◆ EXERCISE REQUIREMENTS:
1. According to the social security committee evidence, what change in poverty numbers does the £4-an-hour minimum wage produce in both scenarios?
2. Summarize the social security committee evidence in two sentences.
3. Echo the social security committee evidence word for word, starting at "Professor Piachaud's assumptions" and ending at "scenario. (Piachaud, 1998)".

Select Committee on Social Security Minutes of Evidence



CHANGES IN THE NUMBERS IN POVERTY, 1997-2002

Factors affecting numbers in poverty Lowest ("optimistic") scenario Highest ("pessimistic") scenario

Growth in lone parent families -50,000 +100,000
Level of unemployment -400,000 +800,000
New Deal & welfare to work -400,000 -150,000
Minimum wage (£4 an hour) -300,000 -300,000
Social security indexation to prices
+1,500,000
Total net change in poverty numbers -1,150,000 +2,050,000

  Professor Piachaud's assumptions as follows: lone parents—assumes either 2 per cent or 5 per cent growth (both options allow for positive pre-Budget announcement of child care measures); unemployment—assumed to fall to average of 1 million or rise to average of 2.4 million; New Deal and welfare to work—assumes 750,000 pass through programme and between 30 per cent and 70 per cent get jobs they would not otherwise get, and about 75 per cent of these additional jobs reduce poverty. These estimates do not take account of the March 1998 Budget measures or the setting of the minimum wage levels at £3.60 and £3.00. The TUC has assumed that re-indexation to earnings occurs in the more optimistic scenario. (Piachaud, 1998)

  83.  In particular, it is important that the level of the state Retirement Pension should be indexed to wages, not prices. The TUC has welcomed the Government's intention to up-rate the Minimum Income Guarantee in line with earnings. We have also welcomed the introduction of the State Second Pension, and in particular its emphasis on the low paid and carers. However, we are concerned that the State Second Pension will only be uprated in line with prices. The effect will be that, within a few years of retirement, many State Second Pension holders will find themselves reliant on the Minimum Income Guarantee, which was not the Government's intention. The Government must, therefore, also uprate the State Second Pension in line with earnings, not prices.

Occupational provision

  84.  The emphasis on occupational benefits is also open to criticism. While unions are proud of their record of negotiating high quality benefits from employers, especially pensions, we are also aware of the fact that many workers are not covered by these schemes, and that those outside the labour market are, by definition, unable to benefit from them. Without statutory rights to such benefits reliance on occupational provision will produce patchy coverage which misses those who need it most.

Tensions

  85.  There are also tensions between different Government objectives—particularly between the promotion of work as an alternative to welfare and the need to contain costs. The New Deal for young people indicates the cost of helping unemployed people into jobs, and helping inactive groups such as disabled people and lone parents is even more expensive.

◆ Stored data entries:
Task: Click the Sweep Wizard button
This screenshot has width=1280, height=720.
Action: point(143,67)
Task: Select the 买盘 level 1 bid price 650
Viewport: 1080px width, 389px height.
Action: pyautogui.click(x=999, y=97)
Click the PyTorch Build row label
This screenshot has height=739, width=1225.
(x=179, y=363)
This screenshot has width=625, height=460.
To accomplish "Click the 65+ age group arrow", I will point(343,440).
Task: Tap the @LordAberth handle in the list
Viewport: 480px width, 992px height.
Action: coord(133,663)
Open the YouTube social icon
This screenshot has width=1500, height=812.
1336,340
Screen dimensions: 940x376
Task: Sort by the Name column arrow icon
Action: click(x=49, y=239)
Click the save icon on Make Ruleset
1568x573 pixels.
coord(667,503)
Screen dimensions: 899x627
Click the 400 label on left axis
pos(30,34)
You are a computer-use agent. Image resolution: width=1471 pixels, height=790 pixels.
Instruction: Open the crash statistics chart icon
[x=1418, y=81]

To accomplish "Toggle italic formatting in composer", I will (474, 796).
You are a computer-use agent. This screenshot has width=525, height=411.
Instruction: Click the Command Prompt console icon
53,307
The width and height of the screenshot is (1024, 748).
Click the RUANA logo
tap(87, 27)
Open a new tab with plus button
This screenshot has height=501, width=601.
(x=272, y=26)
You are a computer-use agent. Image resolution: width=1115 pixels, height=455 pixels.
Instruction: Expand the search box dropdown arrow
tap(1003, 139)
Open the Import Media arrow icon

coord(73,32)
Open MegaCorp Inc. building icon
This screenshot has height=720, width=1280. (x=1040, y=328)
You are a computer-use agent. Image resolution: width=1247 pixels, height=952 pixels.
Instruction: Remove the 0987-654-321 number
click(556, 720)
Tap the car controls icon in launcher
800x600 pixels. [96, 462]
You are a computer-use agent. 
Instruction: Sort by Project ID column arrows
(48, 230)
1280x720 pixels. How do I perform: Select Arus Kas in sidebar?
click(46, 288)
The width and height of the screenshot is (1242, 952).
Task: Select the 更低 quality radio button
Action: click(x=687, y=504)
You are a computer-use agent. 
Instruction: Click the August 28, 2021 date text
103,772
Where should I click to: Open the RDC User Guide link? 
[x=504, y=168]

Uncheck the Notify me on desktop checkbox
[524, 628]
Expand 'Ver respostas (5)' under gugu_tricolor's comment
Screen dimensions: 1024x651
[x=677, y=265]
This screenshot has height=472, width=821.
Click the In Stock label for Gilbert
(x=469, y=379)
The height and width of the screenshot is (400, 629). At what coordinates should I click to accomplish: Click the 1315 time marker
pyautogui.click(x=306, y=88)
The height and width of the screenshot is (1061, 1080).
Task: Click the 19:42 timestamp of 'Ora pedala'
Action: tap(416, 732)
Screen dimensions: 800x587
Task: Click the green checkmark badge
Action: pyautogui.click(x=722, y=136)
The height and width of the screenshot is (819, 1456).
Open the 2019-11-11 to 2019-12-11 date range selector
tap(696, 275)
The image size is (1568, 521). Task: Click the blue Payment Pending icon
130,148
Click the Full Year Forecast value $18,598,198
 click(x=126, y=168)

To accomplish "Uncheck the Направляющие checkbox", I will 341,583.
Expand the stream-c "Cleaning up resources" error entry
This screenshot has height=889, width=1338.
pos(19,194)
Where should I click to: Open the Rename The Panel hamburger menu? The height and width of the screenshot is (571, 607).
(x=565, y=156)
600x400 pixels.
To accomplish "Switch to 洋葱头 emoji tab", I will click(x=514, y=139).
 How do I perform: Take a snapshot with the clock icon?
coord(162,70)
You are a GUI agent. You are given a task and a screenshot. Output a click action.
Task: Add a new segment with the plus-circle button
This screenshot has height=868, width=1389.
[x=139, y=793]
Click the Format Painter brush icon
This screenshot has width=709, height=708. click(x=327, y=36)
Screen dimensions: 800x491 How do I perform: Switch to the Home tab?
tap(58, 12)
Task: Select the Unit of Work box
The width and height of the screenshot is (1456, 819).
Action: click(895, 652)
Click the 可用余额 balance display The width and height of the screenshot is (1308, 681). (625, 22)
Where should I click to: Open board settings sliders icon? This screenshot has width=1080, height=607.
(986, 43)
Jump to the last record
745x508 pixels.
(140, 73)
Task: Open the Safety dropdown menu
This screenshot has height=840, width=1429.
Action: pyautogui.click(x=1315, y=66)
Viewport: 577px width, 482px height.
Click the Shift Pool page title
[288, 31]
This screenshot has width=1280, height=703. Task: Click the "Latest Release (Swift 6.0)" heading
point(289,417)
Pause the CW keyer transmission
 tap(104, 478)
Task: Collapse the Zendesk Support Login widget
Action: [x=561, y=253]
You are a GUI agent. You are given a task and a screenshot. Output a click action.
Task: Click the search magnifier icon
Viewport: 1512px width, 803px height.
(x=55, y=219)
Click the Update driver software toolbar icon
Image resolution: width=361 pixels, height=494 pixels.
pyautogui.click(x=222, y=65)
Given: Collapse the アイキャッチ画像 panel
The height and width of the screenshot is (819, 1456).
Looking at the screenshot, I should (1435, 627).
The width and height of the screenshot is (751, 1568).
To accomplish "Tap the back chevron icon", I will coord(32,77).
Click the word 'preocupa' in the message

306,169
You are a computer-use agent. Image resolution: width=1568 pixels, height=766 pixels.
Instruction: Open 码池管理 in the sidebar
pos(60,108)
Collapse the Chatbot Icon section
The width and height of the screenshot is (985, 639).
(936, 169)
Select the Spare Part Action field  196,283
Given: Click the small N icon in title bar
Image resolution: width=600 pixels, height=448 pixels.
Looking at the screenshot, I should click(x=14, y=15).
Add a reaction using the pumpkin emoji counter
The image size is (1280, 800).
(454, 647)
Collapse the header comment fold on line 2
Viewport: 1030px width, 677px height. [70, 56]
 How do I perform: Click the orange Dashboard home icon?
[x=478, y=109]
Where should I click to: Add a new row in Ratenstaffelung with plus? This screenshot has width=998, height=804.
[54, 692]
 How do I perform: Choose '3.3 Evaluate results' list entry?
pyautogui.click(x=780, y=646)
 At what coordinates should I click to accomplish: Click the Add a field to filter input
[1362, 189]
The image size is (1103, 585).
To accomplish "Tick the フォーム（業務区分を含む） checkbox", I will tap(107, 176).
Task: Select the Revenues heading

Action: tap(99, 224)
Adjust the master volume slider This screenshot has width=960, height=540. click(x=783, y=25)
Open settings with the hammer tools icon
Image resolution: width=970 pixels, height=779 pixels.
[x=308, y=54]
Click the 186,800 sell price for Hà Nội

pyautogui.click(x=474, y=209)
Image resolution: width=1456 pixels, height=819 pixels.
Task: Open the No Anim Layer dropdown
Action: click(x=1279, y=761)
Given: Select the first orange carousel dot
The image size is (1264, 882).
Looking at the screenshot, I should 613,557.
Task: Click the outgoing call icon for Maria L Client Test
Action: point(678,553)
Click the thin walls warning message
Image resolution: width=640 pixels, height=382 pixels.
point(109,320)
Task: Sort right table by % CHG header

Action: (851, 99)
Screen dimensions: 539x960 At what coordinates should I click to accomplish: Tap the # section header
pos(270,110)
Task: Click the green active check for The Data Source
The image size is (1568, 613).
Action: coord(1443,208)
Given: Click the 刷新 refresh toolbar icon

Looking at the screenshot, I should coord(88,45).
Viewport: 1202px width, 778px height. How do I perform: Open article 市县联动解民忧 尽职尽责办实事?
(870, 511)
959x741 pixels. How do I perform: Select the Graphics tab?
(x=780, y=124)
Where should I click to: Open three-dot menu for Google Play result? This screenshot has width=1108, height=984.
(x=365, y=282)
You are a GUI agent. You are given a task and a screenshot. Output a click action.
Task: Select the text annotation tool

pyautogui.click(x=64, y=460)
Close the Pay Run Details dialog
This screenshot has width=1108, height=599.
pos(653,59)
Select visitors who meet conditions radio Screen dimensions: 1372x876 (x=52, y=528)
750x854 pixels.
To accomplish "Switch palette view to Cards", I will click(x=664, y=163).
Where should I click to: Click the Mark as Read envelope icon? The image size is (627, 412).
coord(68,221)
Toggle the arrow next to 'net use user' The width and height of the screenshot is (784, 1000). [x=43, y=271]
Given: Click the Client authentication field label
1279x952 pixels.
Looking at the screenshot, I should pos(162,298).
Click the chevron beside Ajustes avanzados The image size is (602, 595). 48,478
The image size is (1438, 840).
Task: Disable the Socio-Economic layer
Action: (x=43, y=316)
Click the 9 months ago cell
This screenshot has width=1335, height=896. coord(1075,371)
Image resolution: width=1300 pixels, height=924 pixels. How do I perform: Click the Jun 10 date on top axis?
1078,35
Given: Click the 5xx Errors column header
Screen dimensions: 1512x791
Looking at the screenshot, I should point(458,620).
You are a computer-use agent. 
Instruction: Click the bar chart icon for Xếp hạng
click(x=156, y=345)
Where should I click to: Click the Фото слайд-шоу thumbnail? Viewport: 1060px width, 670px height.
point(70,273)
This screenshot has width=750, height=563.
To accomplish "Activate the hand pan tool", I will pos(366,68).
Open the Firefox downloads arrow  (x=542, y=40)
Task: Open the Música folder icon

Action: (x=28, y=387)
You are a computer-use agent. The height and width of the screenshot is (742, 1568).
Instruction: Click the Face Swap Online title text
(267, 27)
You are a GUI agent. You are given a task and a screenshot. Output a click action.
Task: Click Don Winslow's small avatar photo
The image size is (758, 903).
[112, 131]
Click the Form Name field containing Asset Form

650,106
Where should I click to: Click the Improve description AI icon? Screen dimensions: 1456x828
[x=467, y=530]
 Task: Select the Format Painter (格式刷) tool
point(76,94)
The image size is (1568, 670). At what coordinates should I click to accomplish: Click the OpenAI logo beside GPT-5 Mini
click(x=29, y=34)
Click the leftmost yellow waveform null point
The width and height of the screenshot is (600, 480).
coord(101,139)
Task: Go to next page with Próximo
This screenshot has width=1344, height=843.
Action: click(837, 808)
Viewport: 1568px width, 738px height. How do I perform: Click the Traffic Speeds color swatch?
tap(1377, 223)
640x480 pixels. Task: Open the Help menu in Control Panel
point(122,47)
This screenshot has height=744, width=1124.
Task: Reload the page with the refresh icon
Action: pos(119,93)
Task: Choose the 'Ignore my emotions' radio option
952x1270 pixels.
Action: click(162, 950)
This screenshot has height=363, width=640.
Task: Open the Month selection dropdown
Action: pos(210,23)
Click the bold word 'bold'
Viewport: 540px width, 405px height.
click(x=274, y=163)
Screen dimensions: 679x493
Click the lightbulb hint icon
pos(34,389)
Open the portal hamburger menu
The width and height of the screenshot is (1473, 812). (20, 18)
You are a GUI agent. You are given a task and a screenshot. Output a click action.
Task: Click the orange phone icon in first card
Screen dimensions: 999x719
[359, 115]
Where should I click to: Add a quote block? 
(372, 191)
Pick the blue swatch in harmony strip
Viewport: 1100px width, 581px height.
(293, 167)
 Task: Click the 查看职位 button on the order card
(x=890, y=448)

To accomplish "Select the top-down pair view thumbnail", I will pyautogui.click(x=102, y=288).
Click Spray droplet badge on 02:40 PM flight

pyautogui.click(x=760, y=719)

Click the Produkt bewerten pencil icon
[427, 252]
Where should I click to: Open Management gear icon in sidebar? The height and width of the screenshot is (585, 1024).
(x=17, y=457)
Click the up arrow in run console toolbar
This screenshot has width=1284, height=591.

◆ RESPONSES TO THE TASKS:
1. A fall of 300,000 in both the lowest and highest scenarios.

2. The evidence estimates that poverty numbers between 1997 and 2002 could fall by 1,150,000 in an optimistic scenario or rise by 2,050,000 in a pessimistic one, depending on factors such as unemployment, the New Deal, the minimum wage, and benefit indexation. It argues that the state Retirement Pension and the State Second Pension should be uprated in line with earnings, not prices, warns that relying on occupational benefits leaves patchy coverage, and points to tensions between promoting work and containing costs.

3.
Professor Piachaud's assumptions as follows: lone parents—assumes either 2 per cent or 5 per cent growth (both options allow for positive pre-Budget announcement of child care measures); unemployment—assumed to fall to average of 1 million or rise to average of 2.4 million; New Deal and welfare to work—assumes 750,000 pass through programme and between 30 per cent and 70 per cent get jobs they would not otherwise get, and about 75 per cent of these additional jobs reduce poverty. These estimates do not take account of the March 1998 Budget measures or the setting of the minimum wage levels at £3.60 and £3.00. The TUC has assumed that re-indexation to earnings occurs in the more optimistic scenario. (Piachaud, 1998)